Starting with MongoDB 3.6, currentOp method is supported in aggregation. So checking the currentOp is even easier with this method. Also, the aggregation pipeline doesn’t have a 16MB result size limit as well. The usage is:

{ $currentOp: { allUsers: <boolean>, idleConnections: <boolean>, idleCursors: <boolean>, idleSessions: <boolean>, localOps: <boolean> } }

Note:

Options/Features added, version-wise, to currentOp()

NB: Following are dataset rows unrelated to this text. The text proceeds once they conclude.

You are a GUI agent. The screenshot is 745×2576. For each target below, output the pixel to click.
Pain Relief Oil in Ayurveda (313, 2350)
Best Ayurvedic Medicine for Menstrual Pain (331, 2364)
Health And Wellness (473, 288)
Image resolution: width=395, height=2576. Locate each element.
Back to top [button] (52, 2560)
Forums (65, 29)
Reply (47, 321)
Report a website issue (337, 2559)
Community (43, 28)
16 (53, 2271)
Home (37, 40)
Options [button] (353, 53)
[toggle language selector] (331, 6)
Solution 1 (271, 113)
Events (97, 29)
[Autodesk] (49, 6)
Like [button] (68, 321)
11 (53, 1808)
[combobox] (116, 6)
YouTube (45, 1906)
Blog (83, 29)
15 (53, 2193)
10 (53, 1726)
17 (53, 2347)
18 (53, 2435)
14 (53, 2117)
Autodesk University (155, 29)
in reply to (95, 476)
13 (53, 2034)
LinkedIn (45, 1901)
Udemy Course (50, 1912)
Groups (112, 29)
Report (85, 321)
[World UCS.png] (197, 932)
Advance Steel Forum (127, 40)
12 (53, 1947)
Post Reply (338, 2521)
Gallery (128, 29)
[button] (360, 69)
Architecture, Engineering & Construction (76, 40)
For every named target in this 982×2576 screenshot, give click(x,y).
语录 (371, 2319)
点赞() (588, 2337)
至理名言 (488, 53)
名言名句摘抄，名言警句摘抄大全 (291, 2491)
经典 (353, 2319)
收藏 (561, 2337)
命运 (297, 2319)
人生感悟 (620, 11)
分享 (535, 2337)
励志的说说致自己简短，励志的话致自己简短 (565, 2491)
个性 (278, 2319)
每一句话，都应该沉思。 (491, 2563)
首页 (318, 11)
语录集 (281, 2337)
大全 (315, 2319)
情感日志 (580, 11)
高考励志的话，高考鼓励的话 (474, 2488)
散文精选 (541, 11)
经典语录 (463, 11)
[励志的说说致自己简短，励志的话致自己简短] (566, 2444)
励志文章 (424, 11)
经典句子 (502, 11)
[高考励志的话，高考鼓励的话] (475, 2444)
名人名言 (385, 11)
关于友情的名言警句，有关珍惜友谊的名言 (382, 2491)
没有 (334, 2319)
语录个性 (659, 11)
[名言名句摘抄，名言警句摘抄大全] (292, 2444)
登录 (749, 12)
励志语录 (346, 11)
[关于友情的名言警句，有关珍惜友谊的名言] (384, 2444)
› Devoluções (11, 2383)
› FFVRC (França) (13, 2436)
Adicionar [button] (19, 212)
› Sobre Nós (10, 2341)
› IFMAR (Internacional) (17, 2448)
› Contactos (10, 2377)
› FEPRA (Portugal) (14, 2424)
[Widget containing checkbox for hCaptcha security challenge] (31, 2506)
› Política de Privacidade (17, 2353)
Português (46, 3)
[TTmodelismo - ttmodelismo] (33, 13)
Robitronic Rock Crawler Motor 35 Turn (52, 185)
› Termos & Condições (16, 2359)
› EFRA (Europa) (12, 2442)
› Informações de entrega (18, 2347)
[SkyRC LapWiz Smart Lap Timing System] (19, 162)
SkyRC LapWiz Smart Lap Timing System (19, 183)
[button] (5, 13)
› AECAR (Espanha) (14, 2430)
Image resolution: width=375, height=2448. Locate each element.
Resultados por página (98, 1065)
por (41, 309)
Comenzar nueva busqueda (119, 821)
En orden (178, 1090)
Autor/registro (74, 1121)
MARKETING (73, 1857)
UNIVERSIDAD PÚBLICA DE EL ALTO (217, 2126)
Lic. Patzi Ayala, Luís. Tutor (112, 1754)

  • allUsers, idleConnections – available from 3.6,
  • idleCursors – available from 4.2
  • idleSessions, localOps – available from 4.0

Let’s see an example of the same. Count all connections including idle connections with shard02:

mongos> db.aggregate( [ { $currentOp : { allUsers: true, idleConnections: true } },    
... { $match : { shard: "shard02" }}, {$group: {_id:"shard02", count: {$sum: 1}} } ] )
{ "_id" : "shard02", "count" : 65 }

Now using the same import job, finding the operation as follows:

mongos> db.aggregate( [    { $currentOp : { allUsers: true, idleConnections: false } },    
... { $match : { "ns": "vinodh.testColl" }} ] )
{ "shard" : "shard01", "host" : "bm-support01.bm.int.percona.com:54012", "desc" : "conn279", "connectionId" : 279, "client_s" : "127.0.0.1:38564", "active" : true, "currentOpTime" : "2021-03-23T13:33:57.225-0400", "opid" : "shard01:722388", "secs_running" : NumberLong(0), "microsecs_running" : NumberLong(24668), "op" : "insert", "ns" : "vinodh.testColl", "command" : { "insert" : "testColl", "bypassDocumentValidation" : false, "ordered" : false, "documents" : [ { "_id" : ObjectId("605a26855c15f7d20484d217"), "id" : 12020, "name" : "Dora Watson",....tId("000000000000000000000000") ], "writeConcern" : { "getLastError" : 1, "w" : "majority" }, "allowImplicitCollectionCreation" : false, "$clusterTime" : { "clusterTime" : Timestamp(1616520837, 1000), "signature" : { "hash" : BinData(0,"yze8dSs12MUKlnb7rpw5h2YblFI="), "keyId" : NumberLong("6942317981145759774") } }, "$configServerState" : { "opTime" : { "ts" : Timestamp(1616520835, 10), "t" : NumberLong(2) } }, "$db" : "vinodh" }, "numYields" : 0, "locks" : { "Global" : "w", "Database" : "w", "Collection" : "w" }, "waitingForLock" : false, "lockStats" : { "Global" : { "acquireCount" : { "r" : NumberLong(8), "w" : NumberLong(8) } }, "Database" : { "acquireCount" : { "w" : NumberLong(8) } }, "Collection" : { "acquireCount" : { "w" : NumberLong(8) } } } }

To reduce the output and project only some fields in the output:

mongos> db.aggregate( [    
... { $currentOp : { allUsers: true, idleConnections: false } },    
... { $match : { ns: "vinodh.testColl", microsecs_running: {$gt: 10000} }}, 
... {$project: { _id:0, host:1, opid:1, secs_running: 1, op:1, ns:1, waitingForLock: 1, numYields: 1  } } ] )
{ "host" : "bm-support01.bm.int.percona.com:54012", "opid" : "shard01:777387", "secs_running" : NumberLong(0), "op" : "insert", "ns" : "vinodh.testColl", "numYields" : 0, "waitingForLock" : false }

To see the output in fantasy mode, used to be pretty ?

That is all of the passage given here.